WORK ORDER - Print only the lines running from the line with "Where should I" to the final line below, both included, exactly as written and without the pictures.

PROVIDED DATA -
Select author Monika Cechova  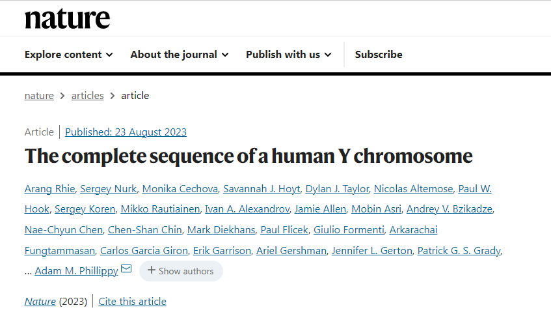click(180, 189)
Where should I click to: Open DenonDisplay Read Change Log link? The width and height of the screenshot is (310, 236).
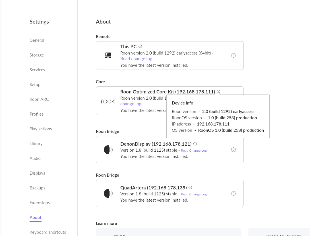(x=194, y=151)
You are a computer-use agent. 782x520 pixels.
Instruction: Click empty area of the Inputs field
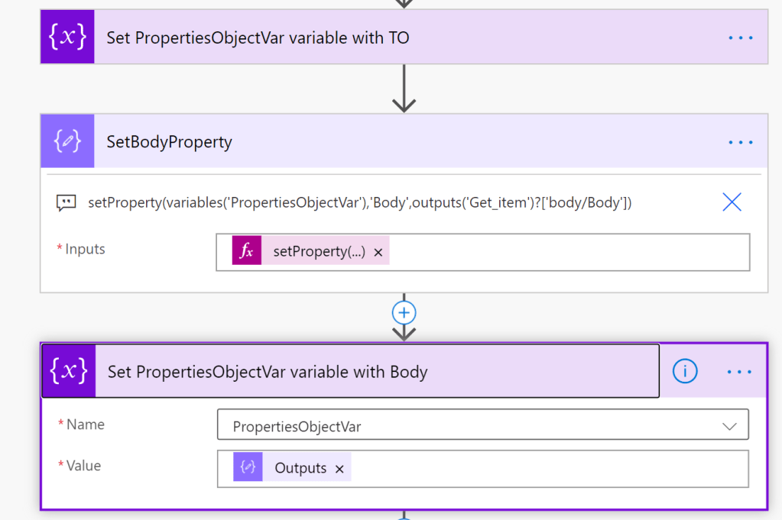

OUTPUT OF THE TASK -
Where should I click to: Open DenonDisplay Read Change Log link? The width and height of the screenshot is (310, 236).
(x=194, y=151)
You are a computer-use agent. 782x520 pixels.
Instruction: Click empty area of the Inputs field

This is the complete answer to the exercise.